Sternarchogiton labiatus
- Conservation status: Least Concern (IUCN 3.1)

Scientific classification
- Kingdom: Animalia
- Phylum: Chordata
- Class: Actinopterygii
- Order: Gymnotiformes
- Family: Apteronotidae
- Genus: Sternarchogiton
- Species: S. labiatus
- Binomial name: Sternarchogiton labiatus de Santana & Crampton, 2007

= Sternarchogiton labiatus =

- Authority: de Santana & Crampton, 2007
- Conservation status: LC

Species of fish

Sternarchogiton labiatus is a species of weakly electric knifefish in the family Apteronotidae. Its species name labiatus comes from the Latin labium, meaning "lip", referring to a distinctive three-lobed structure on its lower lips. S. labiatus is only known from the Tefé River, at a depth of 6–14 m, and from the lower Rio Negro, in the Amazon River basin. They have been captured from both whitewater and blackwater habitats. It is also present in the Orinoco river system in Venezuela.

S. labiatus has a laterally compressed, knife-shaped body with a nearly straight dorsal profile and a long anal fin. The head is laterally compressed, with a curved dorsal profile and small eyes that are covered by a thin membrane. The mouth is terminal, with a three-lobed rigid structure consisting of a pair of smooth, hard, bulbous swellings along the lower lip and a medial spur that projects down and forward. The lower jaw is longer than deep, bearing two rows of conical teeth numbering 17 plus 4 replacements each. There are upper and lower pharyngeal tooth plates with 5-6 and 8-9 teeth respectively. There is no sexual dimorphism in the cranium or the three-lobed structure.

The pectoral fins are broad and pointed, with 12-14 rays. The anal fin rays number 156-168. The tail is compressed and moderately long, with a small lanceolate caudal fin containing 15-16 rays. The coloration is dark brown, becoming darker on the back and head. Brown chromatophores are lightly speckled on the pterygiophores (supporting bones) of the anal fin. The pectoral fins are hyaline with dark tips, the anal fin is hyaline with a scattering of light brown chromatophores and a slightly darkened margin, and the caudal fin is very dark brown to black. S. labiatus grows to about 21 cm.

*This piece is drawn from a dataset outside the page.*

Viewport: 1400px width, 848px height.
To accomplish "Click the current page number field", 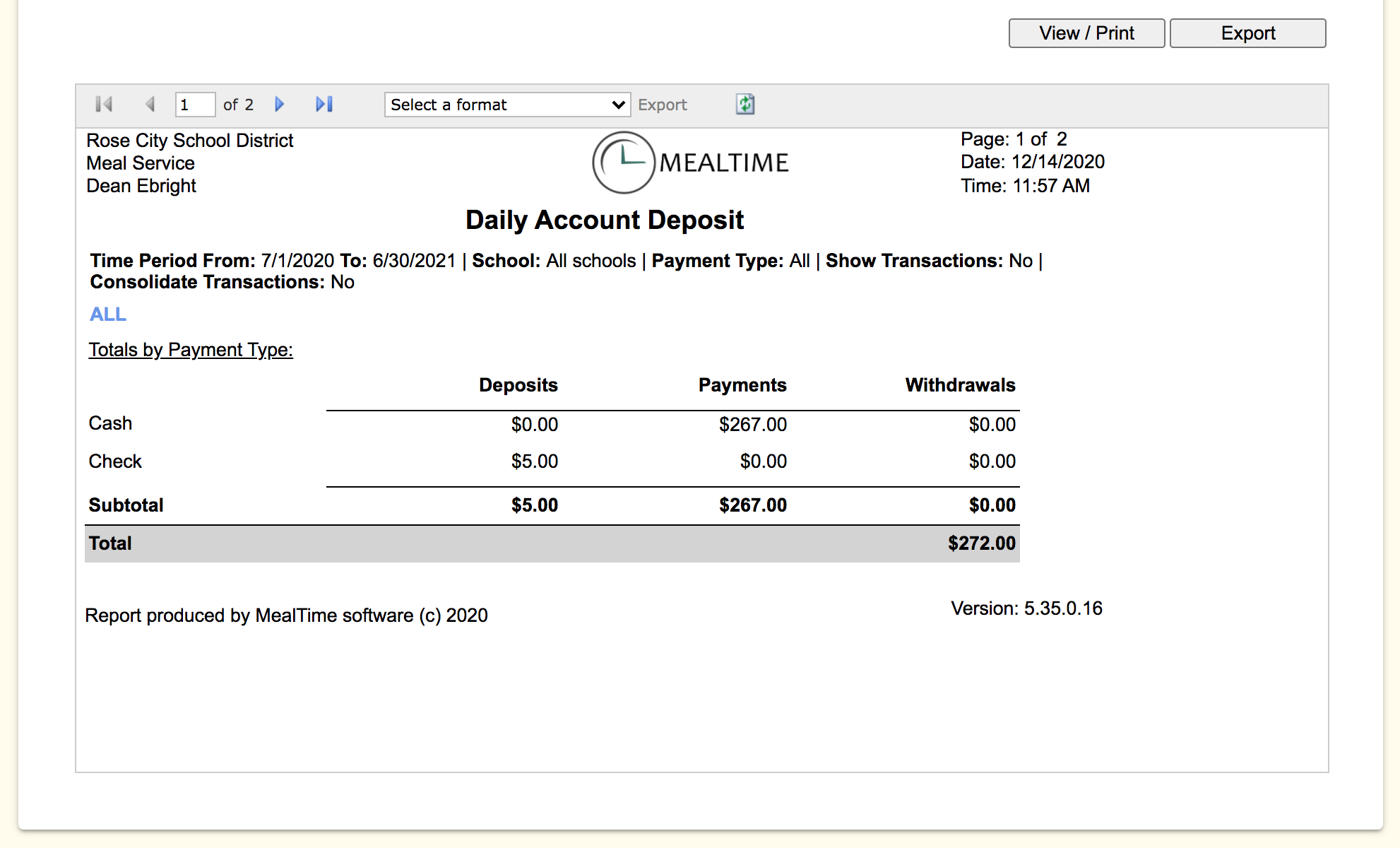I will (194, 105).
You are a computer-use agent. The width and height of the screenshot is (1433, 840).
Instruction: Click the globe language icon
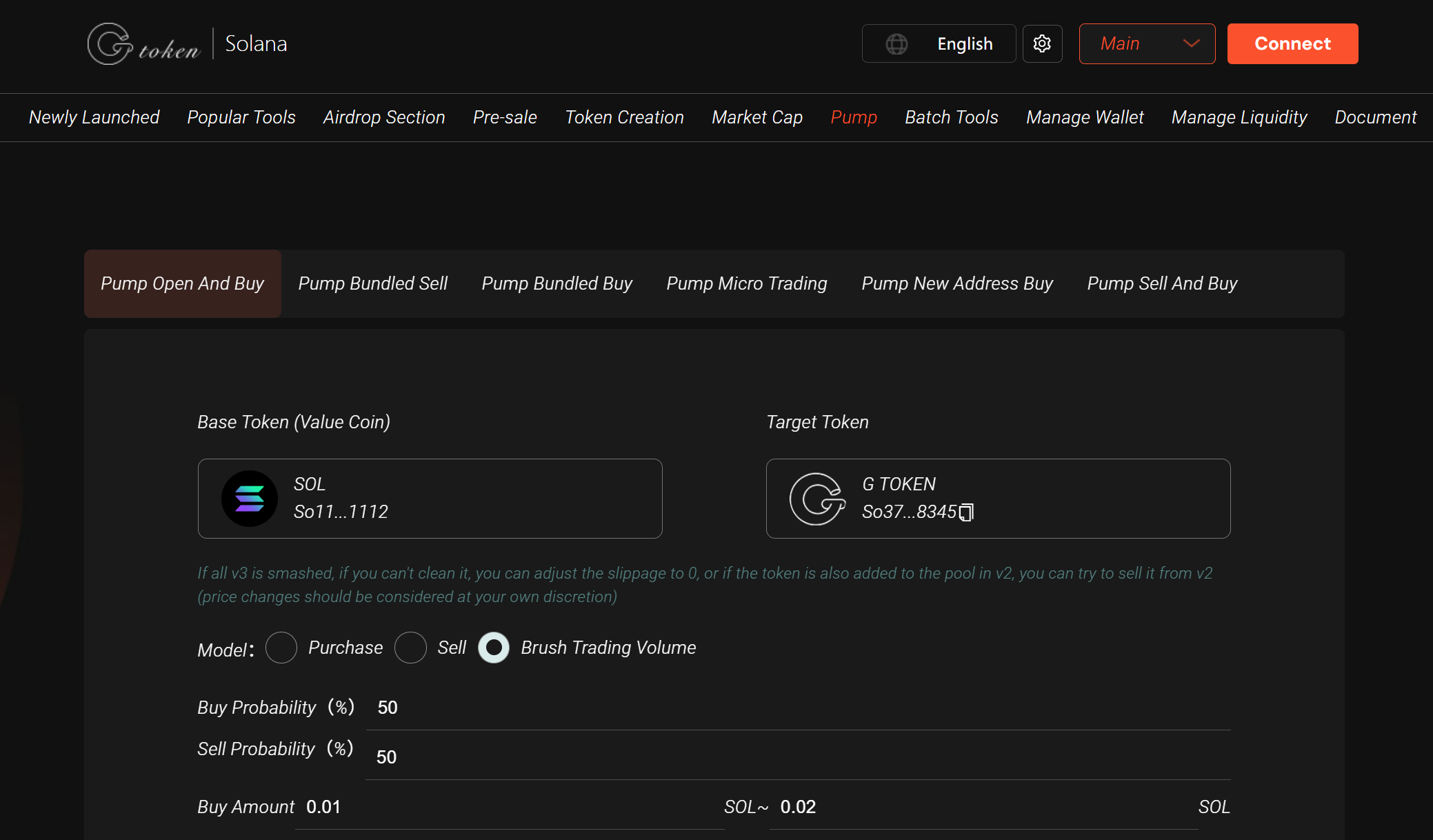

The structure on the lower lip of S. labiatus has been speculated to function in electroreception for locating prey. Like other apteronotids, these fish generate a continuous weak electric field for the purposes of electrolocation and communication. The electric organ discharge (EOD) of S. labiatus has a fundamental frequency of 1160-1587 Hz and two phases; there is no known sexual dimorphism in waveform or frequency. Reproduction is believed to occur after the onset of the rising water period in October.